RECORDS SHOWN:
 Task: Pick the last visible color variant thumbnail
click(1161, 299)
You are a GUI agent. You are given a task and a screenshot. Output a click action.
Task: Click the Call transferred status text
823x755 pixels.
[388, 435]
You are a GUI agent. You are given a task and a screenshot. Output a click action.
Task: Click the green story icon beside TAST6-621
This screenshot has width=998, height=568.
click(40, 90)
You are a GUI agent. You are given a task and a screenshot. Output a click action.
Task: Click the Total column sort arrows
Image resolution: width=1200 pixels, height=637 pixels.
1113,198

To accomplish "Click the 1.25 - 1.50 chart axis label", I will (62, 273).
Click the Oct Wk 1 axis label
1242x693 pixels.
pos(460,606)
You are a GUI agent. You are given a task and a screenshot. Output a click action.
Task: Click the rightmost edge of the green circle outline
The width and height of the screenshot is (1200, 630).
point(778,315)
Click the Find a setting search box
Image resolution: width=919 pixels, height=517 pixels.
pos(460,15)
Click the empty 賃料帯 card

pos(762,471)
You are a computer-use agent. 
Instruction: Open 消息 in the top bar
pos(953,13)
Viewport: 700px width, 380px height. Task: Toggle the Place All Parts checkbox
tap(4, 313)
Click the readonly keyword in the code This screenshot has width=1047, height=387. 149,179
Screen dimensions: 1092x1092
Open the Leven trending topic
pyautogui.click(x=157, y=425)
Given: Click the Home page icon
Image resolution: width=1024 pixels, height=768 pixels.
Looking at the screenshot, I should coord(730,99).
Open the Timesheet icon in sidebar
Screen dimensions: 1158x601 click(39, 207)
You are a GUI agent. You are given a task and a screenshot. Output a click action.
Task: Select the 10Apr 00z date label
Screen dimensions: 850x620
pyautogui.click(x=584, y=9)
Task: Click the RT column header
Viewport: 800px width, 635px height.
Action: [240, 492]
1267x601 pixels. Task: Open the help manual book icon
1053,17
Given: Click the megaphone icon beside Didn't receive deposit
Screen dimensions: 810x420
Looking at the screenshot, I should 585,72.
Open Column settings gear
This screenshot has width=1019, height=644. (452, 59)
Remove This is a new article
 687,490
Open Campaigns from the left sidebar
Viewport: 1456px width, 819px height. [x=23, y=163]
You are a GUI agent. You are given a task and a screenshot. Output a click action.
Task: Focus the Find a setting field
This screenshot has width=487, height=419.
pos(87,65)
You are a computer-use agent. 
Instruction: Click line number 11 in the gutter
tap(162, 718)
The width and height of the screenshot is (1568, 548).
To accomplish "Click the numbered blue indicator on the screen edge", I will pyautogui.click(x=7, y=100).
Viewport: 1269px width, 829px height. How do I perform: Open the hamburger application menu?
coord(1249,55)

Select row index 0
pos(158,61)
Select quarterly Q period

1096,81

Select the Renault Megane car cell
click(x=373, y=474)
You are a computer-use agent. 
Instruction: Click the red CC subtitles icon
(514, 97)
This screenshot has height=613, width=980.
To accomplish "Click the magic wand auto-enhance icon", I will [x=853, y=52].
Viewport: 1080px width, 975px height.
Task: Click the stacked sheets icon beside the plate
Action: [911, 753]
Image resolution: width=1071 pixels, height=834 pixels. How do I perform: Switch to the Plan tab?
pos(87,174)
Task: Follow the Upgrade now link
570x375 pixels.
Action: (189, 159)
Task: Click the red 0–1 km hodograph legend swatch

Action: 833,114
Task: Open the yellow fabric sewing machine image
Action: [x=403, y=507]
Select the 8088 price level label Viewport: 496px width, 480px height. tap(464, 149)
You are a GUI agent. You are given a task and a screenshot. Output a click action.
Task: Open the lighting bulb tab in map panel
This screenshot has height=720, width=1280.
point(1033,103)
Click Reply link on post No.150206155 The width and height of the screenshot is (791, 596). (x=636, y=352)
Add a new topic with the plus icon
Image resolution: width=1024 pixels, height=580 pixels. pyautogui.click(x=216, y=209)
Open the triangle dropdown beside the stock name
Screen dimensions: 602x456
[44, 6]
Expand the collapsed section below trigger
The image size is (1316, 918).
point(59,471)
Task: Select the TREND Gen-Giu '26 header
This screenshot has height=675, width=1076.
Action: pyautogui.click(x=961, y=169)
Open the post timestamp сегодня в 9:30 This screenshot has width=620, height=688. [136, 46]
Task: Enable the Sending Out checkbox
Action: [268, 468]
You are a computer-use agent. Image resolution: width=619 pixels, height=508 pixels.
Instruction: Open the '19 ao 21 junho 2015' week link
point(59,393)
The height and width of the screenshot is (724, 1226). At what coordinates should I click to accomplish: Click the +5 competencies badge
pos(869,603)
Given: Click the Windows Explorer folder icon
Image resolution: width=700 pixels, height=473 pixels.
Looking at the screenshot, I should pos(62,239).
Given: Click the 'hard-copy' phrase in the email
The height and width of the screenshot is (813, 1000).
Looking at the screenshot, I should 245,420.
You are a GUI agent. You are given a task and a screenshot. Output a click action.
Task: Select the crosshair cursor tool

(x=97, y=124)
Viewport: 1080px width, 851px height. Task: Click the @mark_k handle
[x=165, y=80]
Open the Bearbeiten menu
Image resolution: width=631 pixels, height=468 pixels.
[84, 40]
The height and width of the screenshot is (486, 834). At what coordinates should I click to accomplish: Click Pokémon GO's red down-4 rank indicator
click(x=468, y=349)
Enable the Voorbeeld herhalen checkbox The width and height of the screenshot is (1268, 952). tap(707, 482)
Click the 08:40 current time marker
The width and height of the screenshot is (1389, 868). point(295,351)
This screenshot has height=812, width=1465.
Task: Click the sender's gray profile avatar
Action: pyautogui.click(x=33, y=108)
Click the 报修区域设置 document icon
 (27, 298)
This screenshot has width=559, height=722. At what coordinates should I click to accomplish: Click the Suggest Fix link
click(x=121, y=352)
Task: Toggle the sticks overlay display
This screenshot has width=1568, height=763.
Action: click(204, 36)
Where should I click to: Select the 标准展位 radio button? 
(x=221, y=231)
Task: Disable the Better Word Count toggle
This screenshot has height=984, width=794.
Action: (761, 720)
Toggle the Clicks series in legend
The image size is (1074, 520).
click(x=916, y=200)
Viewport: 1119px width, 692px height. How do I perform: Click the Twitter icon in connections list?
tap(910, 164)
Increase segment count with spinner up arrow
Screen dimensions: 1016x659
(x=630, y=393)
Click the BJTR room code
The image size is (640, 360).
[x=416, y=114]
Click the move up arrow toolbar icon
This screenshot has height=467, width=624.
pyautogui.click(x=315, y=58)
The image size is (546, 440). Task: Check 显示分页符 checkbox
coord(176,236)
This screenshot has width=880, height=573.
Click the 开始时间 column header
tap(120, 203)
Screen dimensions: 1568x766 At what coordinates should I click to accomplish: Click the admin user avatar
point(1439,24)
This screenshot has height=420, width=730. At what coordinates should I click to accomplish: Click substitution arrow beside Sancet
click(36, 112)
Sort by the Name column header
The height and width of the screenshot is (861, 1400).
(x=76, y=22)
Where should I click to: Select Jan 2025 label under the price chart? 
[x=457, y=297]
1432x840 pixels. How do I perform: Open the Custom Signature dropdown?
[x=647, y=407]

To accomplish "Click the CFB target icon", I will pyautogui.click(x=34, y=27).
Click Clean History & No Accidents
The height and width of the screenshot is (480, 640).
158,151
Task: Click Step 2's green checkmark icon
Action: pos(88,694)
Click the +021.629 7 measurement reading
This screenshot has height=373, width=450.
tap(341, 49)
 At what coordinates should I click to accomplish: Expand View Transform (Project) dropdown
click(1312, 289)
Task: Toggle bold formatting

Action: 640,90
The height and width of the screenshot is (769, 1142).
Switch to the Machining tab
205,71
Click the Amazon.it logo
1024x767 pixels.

ABOUT THIS EXERCISE: A faithful copy of the whole listing is needed.

FINISHED TASK:
 Task: Pick the last visible color variant thumbnail
click(1161, 299)
You are a GUI agent. You are given a task and a screenshot. Output a click action.
Task: Click the Call transferred status text
823x755 pixels.
[388, 435]
You are a GUI agent. You are given a task and a screenshot. Output a click action.
Task: Click the green story icon beside TAST6-621
This screenshot has width=998, height=568.
click(40, 90)
You are a GUI agent. You are given a task and a screenshot. Output a click action.
Task: Click the Total column sort arrows
Image resolution: width=1200 pixels, height=637 pixels.
1113,198

To accomplish "Click the 1.25 - 1.50 chart axis label", I will (62, 273).
Click the Oct Wk 1 axis label
1242x693 pixels.
pos(460,606)
You are a GUI agent. You are given a task and a screenshot. Output a click action.
Task: Click the rightmost edge of the green circle outline
The width and height of the screenshot is (1200, 630).
point(778,315)
Click the Find a setting search box
Image resolution: width=919 pixels, height=517 pixels.
pos(460,15)
Click the empty 賃料帯 card

pos(762,471)
You are a computer-use agent. 
Instruction: Open 消息 in the top bar
pos(953,13)
Viewport: 700px width, 380px height. Task: Toggle the Place All Parts checkbox
tap(4, 313)
Click the readonly keyword in the code This screenshot has width=1047, height=387. 149,179
Screen dimensions: 1092x1092
Open the Leven trending topic
pyautogui.click(x=157, y=425)
Given: Click the Home page icon
Image resolution: width=1024 pixels, height=768 pixels.
Looking at the screenshot, I should coord(730,99).
Open the Timesheet icon in sidebar
Screen dimensions: 1158x601 click(39, 207)
You are a GUI agent. You are given a task and a screenshot. Output a click action.
Task: Select the 10Apr 00z date label
Screen dimensions: 850x620
pyautogui.click(x=584, y=9)
Task: Click the RT column header
Viewport: 800px width, 635px height.
Action: [240, 492]
1267x601 pixels. Task: Open the help manual book icon
1053,17
Given: Click the megaphone icon beside Didn't receive deposit
Screen dimensions: 810x420
Looking at the screenshot, I should 585,72.
Open Column settings gear
This screenshot has width=1019, height=644. (452, 59)
Remove This is a new article
 687,490
Open Campaigns from the left sidebar
Viewport: 1456px width, 819px height. [x=23, y=163]
You are a GUI agent. You are given a task and a screenshot. Output a click action.
Task: Focus the Find a setting field
This screenshot has width=487, height=419.
pos(87,65)
You are a computer-use agent. 
Instruction: Click line number 11 in the gutter
tap(162, 718)
The width and height of the screenshot is (1568, 548).
To accomplish "Click the numbered blue indicator on the screen edge", I will pyautogui.click(x=7, y=100).
Viewport: 1269px width, 829px height. How do I perform: Open the hamburger application menu?
coord(1249,55)

Select row index 0
pos(158,61)
Select quarterly Q period

1096,81

Select the Renault Megane car cell
click(x=373, y=474)
You are a computer-use agent. 
Instruction: Click the red CC subtitles icon
(514, 97)
This screenshot has height=613, width=980.
To accomplish "Click the magic wand auto-enhance icon", I will [x=853, y=52].
Viewport: 1080px width, 975px height.
Task: Click the stacked sheets icon beside the plate
Action: [911, 753]
Image resolution: width=1071 pixels, height=834 pixels. How do I perform: Switch to the Plan tab?
pos(87,174)
Task: Follow the Upgrade now link
570x375 pixels.
Action: (189, 159)
Task: Click the red 0–1 km hodograph legend swatch

Action: 833,114
Task: Open the yellow fabric sewing machine image
Action: [x=403, y=507]
Select the 8088 price level label Viewport: 496px width, 480px height. tap(464, 149)
You are a GUI agent. You are given a task and a screenshot. Output a click action.
Task: Open the lighting bulb tab in map panel
This screenshot has height=720, width=1280.
point(1033,103)
Click Reply link on post No.150206155 The width and height of the screenshot is (791, 596). (x=636, y=352)
Add a new topic with the plus icon
Image resolution: width=1024 pixels, height=580 pixels. pyautogui.click(x=216, y=209)
Open the triangle dropdown beside the stock name
Screen dimensions: 602x456
[44, 6]
Expand the collapsed section below trigger
The image size is (1316, 918).
point(59,471)
Task: Select the TREND Gen-Giu '26 header
This screenshot has height=675, width=1076.
Action: pyautogui.click(x=961, y=169)
Open the post timestamp сегодня в 9:30 This screenshot has width=620, height=688. [136, 46]
Task: Enable the Sending Out checkbox
Action: [268, 468]
You are a computer-use agent. Image resolution: width=619 pixels, height=508 pixels.
Instruction: Open the '19 ao 21 junho 2015' week link
point(59,393)
The height and width of the screenshot is (724, 1226). At what coordinates should I click to accomplish: Click the +5 competencies badge
pos(869,603)
Given: Click the Windows Explorer folder icon
Image resolution: width=700 pixels, height=473 pixels.
Looking at the screenshot, I should pos(62,239).
Given: Click the 'hard-copy' phrase in the email
The height and width of the screenshot is (813, 1000).
Looking at the screenshot, I should 245,420.
You are a GUI agent. You are given a task and a screenshot. Output a click action.
Task: Select the crosshair cursor tool

(x=97, y=124)
Viewport: 1080px width, 851px height. Task: Click the @mark_k handle
[x=165, y=80]
Open the Bearbeiten menu
Image resolution: width=631 pixels, height=468 pixels.
[84, 40]
The height and width of the screenshot is (486, 834). At what coordinates should I click to accomplish: Click Pokémon GO's red down-4 rank indicator
click(x=468, y=349)
Enable the Voorbeeld herhalen checkbox The width and height of the screenshot is (1268, 952). tap(707, 482)
Click the 08:40 current time marker
The width and height of the screenshot is (1389, 868). point(295,351)
This screenshot has height=812, width=1465.
Task: Click the sender's gray profile avatar
Action: pyautogui.click(x=33, y=108)
Click the 报修区域设置 document icon
 (27, 298)
This screenshot has width=559, height=722. At what coordinates should I click to accomplish: Click the Suggest Fix link
click(x=121, y=352)
Task: Toggle the sticks overlay display
This screenshot has width=1568, height=763.
Action: click(204, 36)
Where should I click to: Select the 标准展位 radio button? 
(x=221, y=231)
Task: Disable the Better Word Count toggle
This screenshot has height=984, width=794.
Action: (761, 720)
Toggle the Clicks series in legend
The image size is (1074, 520).
click(x=916, y=200)
Viewport: 1119px width, 692px height. How do I perform: Click the Twitter icon in connections list?
tap(910, 164)
Increase segment count with spinner up arrow
Screen dimensions: 1016x659
(x=630, y=393)
Click the BJTR room code
The image size is (640, 360).
[x=416, y=114]
Click the move up arrow toolbar icon
This screenshot has height=467, width=624.
pyautogui.click(x=315, y=58)
The image size is (546, 440). Task: Check 显示分页符 checkbox
coord(176,236)
This screenshot has width=880, height=573.
Click the 开始时间 column header
tap(120, 203)
Screen dimensions: 1568x766 At what coordinates should I click to accomplish: Click the admin user avatar
point(1439,24)
This screenshot has height=420, width=730. At what coordinates should I click to accomplish: Click substitution arrow beside Sancet
click(36, 112)
Sort by the Name column header
The height and width of the screenshot is (861, 1400).
(x=76, y=22)
Where should I click to: Select Jan 2025 label under the price chart? 
[x=457, y=297]
1432x840 pixels. How do I perform: Open the Custom Signature dropdown?
[x=647, y=407]

To accomplish "Click the CFB target icon", I will pyautogui.click(x=34, y=27).
Click Clean History & No Accidents
The height and width of the screenshot is (480, 640).
158,151
Task: Click Step 2's green checkmark icon
Action: pos(88,694)
Click the +021.629 7 measurement reading
This screenshot has height=373, width=450.
tap(341, 49)
 At what coordinates should I click to accomplish: Expand View Transform (Project) dropdown
click(1312, 289)
Task: Toggle bold formatting

Action: 640,90
The height and width of the screenshot is (769, 1142).
Switch to the Machining tab
205,71
Click the Amazon.it logo
1024x767 pixels.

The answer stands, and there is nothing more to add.